Almost every big enough enterprise has a problem with their data. Applications are created in silos. In those silos, they are collecting gigabytes of data. Furthermore, departments after many years built high and thick walls around their data. As a result companies now are spending millions of dollars to counteract those problems. The usual solution is to recruit some suicide squad of data engineers and ask them not only to create some common data platform but also to retrieve data from every possible application and/or database in the company. Additionally, they have to create Super-Generic-Uber-Data-Model which will accommodate any kind of data. We all know how this story ends…
I think there is a good solution. I call it Event-Driven Data Mesh. This Data Architecture is not a silver bullet, but it is a good fit for more complex scenarios. This solution is based on a combination of a few already discovered patterns/concepts/methodologies. Two of them were most influential: Turning Database inside-out (described by Martin Klepmann) and Data Mesh (described by Zhamak Dehghani). But before we dive into the solution, first let’s see what kind of problems with data we exactly have.
Problems with data
Data is not FAIR
The FAIR acronym stands for findability, accessibility, interoperability, and reusability.

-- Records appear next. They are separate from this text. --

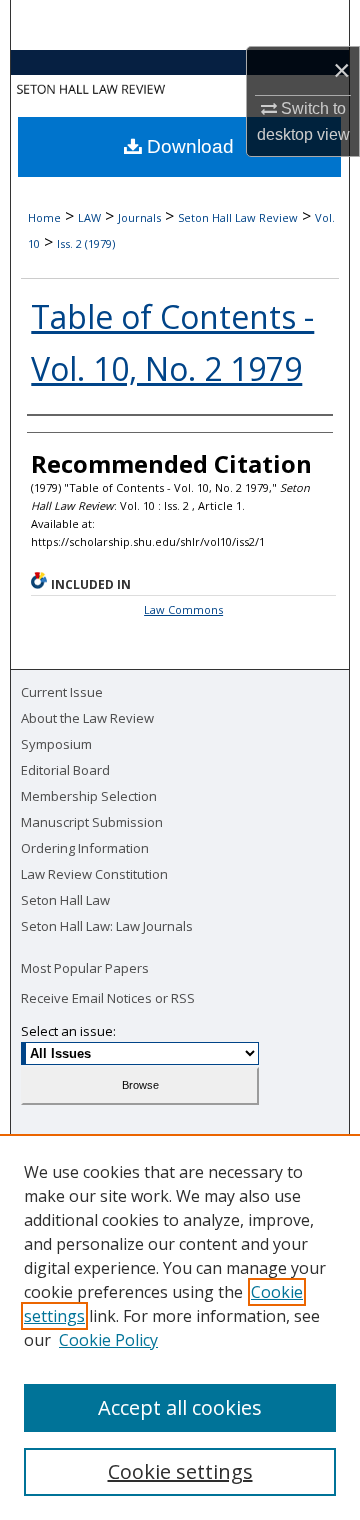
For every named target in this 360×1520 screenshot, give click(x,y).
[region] (180, 1327)
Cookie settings (180, 1471)
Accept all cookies (180, 1407)
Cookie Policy (108, 1340)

This acronym was established in 2016 by the consortium of scientists and organizations, they called it: “FAIR Guiding Principles for scientific data management and stewardship”. The FAIR acronym was meant to be used in the scientific environment but if we take into consideration that most of the big organizations nowadays are (or should be) data-centric, we can easily adopt in every branch of the economy.
findability – data is discoverable by its metadata
accessibility – even if data is protected, everyone should be able to search through its metadata and then ask for access – if they will not know it exists, they will also not know if they need it
interoperability – format of data should be some open standard which everyone understands
reusability – it should be modeled in a way it can be easily integrated with other data sources
Data engineers don’t understand the domain of data they govern
In most cases, there is one team of data engineers who are responsible for retrieving and transforming data coming from multiple sub-domains of their business. This team thus have an extremely big problem to understand every detail of every sub-domain and in consequence of that to create a proper model.

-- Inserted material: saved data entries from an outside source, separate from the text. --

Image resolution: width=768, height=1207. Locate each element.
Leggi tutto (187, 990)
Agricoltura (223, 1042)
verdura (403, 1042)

We are losing time dimension
Most of the systems are tracking just current state and they are losing knowledge of how that state changed in time. Even if we don’t need that information now, who knows if in the future with some fancy Machine Learning we will not be able to extract some profitable patterns/insights out of it.
We need to understand the use cases/needs upfront
With the Data Warehouse kind of approach, we need to understand use cases upfront, cause base on those use cases team will prepare data model, and as we all know one data model will never be a good fit for all use cases, especially those not yet known.
We now understand some of the problems we are facing in our organizations and that possible solution for those problems could be Event-Driven Data Mesh, but what exactly it means?
To be able to understand Event-Driven Data Mesh we might first understand core concepts it is built around: Turning database inside-out and Data Mesh.
Turning database inside-out
Turning database inside-out is about exposing a stream of events directly from the databases of the applications.
Martin in his talk focused on four core capabilities of relational databases: Replication, Caching, Secondary Indexes, and Materialized View. All these capabilities are creating some kind of derived data, let’s focus on two of them:
Replication is an operation in which we are copying the leader database into the follower.
The idea is simple, but one thing which is interesting is the way it is accomplished. The leader database is producing a stream of events. Every event is capturing change which happened in the leader database, on the follower side those changes are applied to the database. This mechanism is very reliable and in addition to it, it’s happening in real-time.
It is a projection of data stored in the database. Whenever we need to expose data coming from some complex SQL statement consisting of many time-consuming joins we could use Materialized View which is running that SQL statement upfront (it is updating it from time to time) and it is saving results in new tables. This approach has many advantages, but unfortunately, it also has disadvantages: data is always obsolete.
What if we could have a self-updating materialized view?
Let’s leave this thrilling question for a while and sail to the open sea.
Aye aye captain!
On every ship, there is a captain’s logbook. During every watch, an officer is responsible to put there all important information like speed, course, temperature, depth. In the case of an accident, the captain’s duty is to take the logbook because it will be the evidence during the trial.
Every row in a logbook is very similar to a change in a database emitted during replication. Imagine if after adding every row officer would grab radiotelephone and he would broadcast every information from the row.
Based on those information miles from his position in his home harbor master’s office they could prepare temperature/ air pressure charts along with localized weather forecast. In addition to this, they could show his route on a map and many others.
Going back to question: What if we could have a self-updating materialized view?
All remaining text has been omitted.